Citation de Hazrat Ali
Bon je vais pas vous le cacher, l'industrie cinématographique a pas trop bien vécu le confinement, surtout quand on sait que la quasi totalité de la saison des blockbusters d'été (fin avril/fin juin) a sauté et que le système de production actuel penche plus vers un "on met tout l'argent dans un gros film qui (on espère) va rapporter gros." Fin bref vous l'aurez compris, on est plus ou moins dans la merde et si on veut sauver la moitié des meubles qui restent vaut mieux essayer de retourner au cinéma durant ce mois de juin.
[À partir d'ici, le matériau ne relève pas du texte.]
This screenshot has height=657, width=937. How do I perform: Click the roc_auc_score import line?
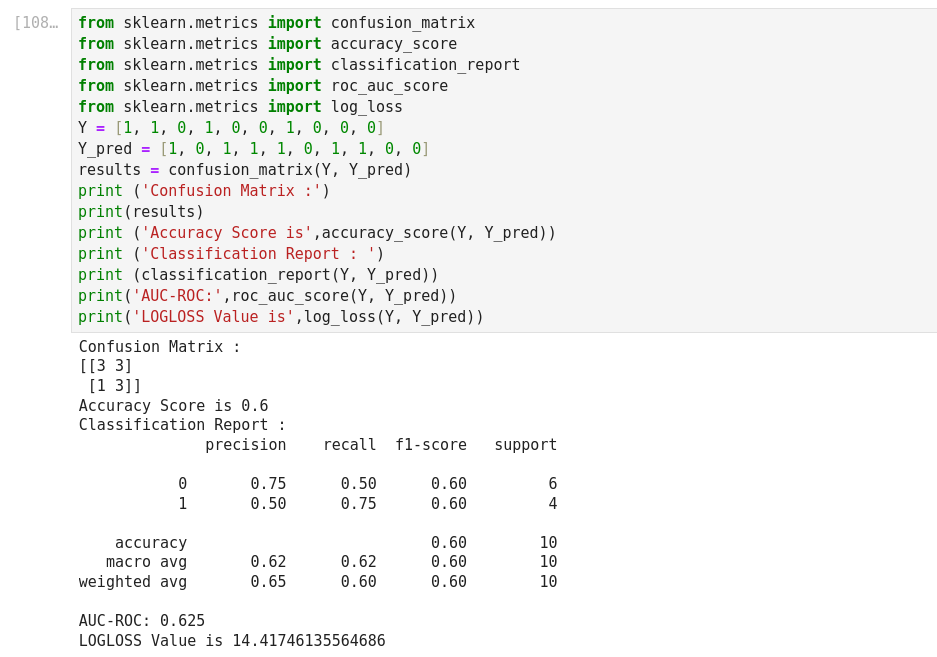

Mais quitte à y retourner autant ne pas aller n'importe où voir n'importe quoi. Déjà, même s'ils ont pris cher, UGC et Pathé survivront à la crise avec l'arrivée des gros Blockbusters, ce n'est pas le cas des petites salles qui en plus d'être souvent délaissées par le grand public, diffuseront ces mêmes blockbusters en retard, si vous y allez privilégiez donc les petites salles qui ouvrent à perte depuis le 22 juin. Il parait évident que Sonic et Invisible Man ont en plus d'avoir été de mauvais films déjà fait leur trou, contrairement à Benni qui doit marcher pour la diffusion des films Allemands à l'international ou "Une sirène à Paris" pour aider le cinéma français.
Voilà donc la mission que je me donne: vous donner envie d'aller voir un petit film allemand pas forcément super diffusé pour en plus sauver le cinéma. Cette critique se fera donc sans spoilers et autres analyses de détails.
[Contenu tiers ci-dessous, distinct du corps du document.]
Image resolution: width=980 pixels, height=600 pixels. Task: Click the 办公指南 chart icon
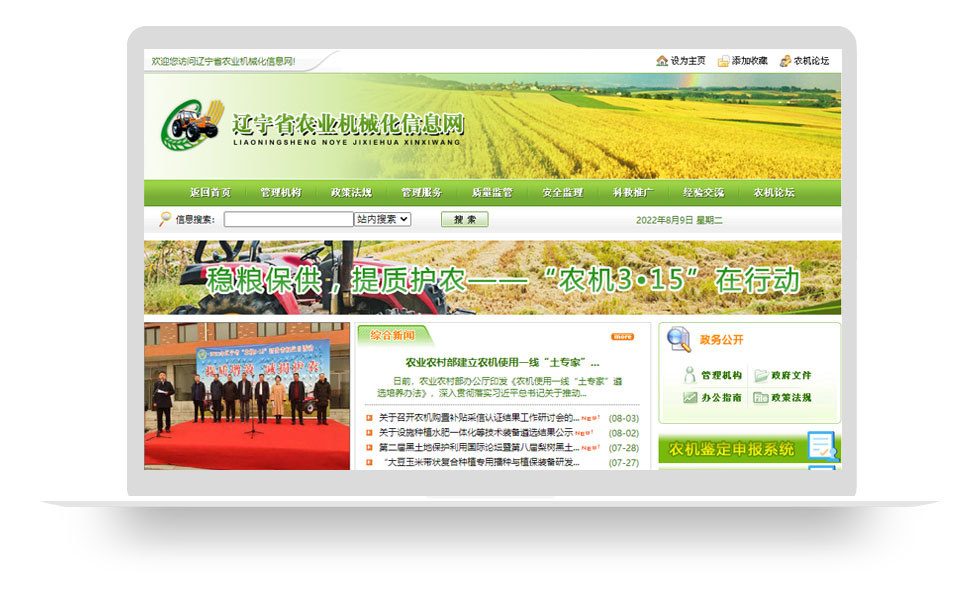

Bon déjà comme pour Gravity, Benni revient aux fondamentaux en nous montrant l'évolution psychologique à coup de symbolisme et autres allégories de ses personnages et non en nous l'expliquant (problème récurrent dans le cinéma grand public moderne).
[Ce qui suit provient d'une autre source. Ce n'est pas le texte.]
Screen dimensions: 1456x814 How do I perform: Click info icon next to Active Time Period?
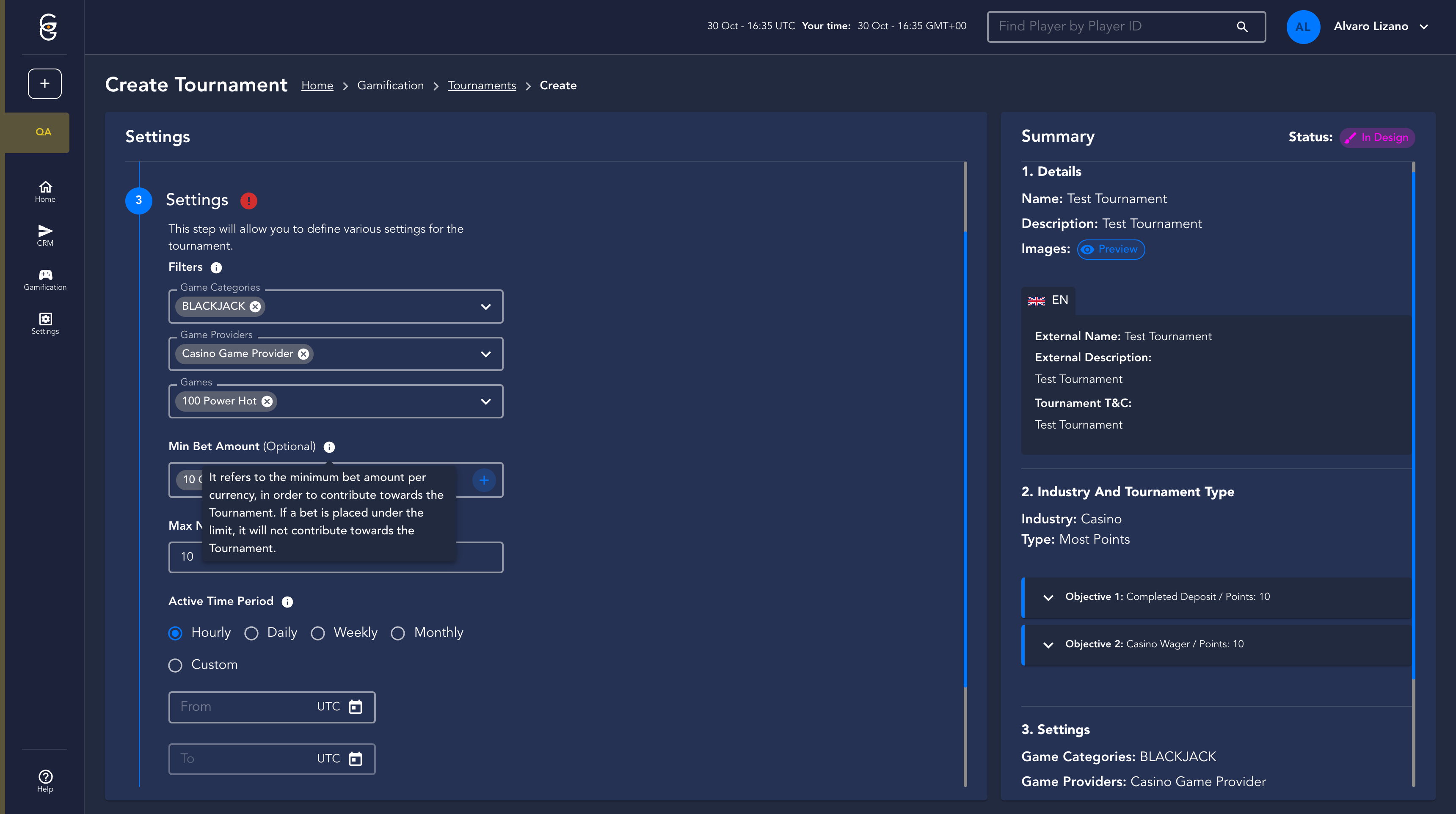pos(287,602)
Benni jouit également d'un casting au premier abord complètement inconnu mais qui va vite se révéler aussi impressionnant que n'importe quel grand film qui se respecte. Je pense notamment à Helena Zengel dont je n'ai pas arrêté de me demander si c'était vraiment une gosse colérique tant son jeu d'actrice est convaincant. Et c'est sans parler de Albrecht Schuch et Lisa Hagmeister qui pour un "vrai" premier film marchent du tonnerre..
Au niveau du thème on a tout ce qu'il y a de plus noble avec l'aide à l'enfance. Mais c'est bien dans son exécution qu'il se démarque de ses homologues. Là ou il était facile de se présenter comme un feel good movie avec une méchante maman et un gentil éducateur Benni choisit ici un regard beaucoup plus réaliste et donc beaucoup plus dur. Pas de méchants, pas de gentils, juste un système défectueux face à une jeunesse qui souffre. Benni est de ce fait beaucoup plus dur à supporter que la plupart des films d'horreur tant la souffrance est immense et les ennemis inconnus, rendant l'horreur presque inéluctable, presque impossible à résoudre.
Au delà de ses qualités, il ne faut pas oublier que Benni est le premier film de la jeune réalisatrice Nora Fingscheidt qui démarre plutôt dans le monde du cinéma. Parce que oui quelle grande réalisation que l'on nous propose là! A l'image de sa protagoniste, presque bipolaire quand on y pense: passant de beau moment contemplatif à une réalisation très rythmée, très costaude.
Avec la maitrise de son thème et la gestion juste parfaite de ses acteurs, il devient évident de considérer Benni comme le film du déconfinement et un des plus grands films Allemands de cette nouvelle décennie.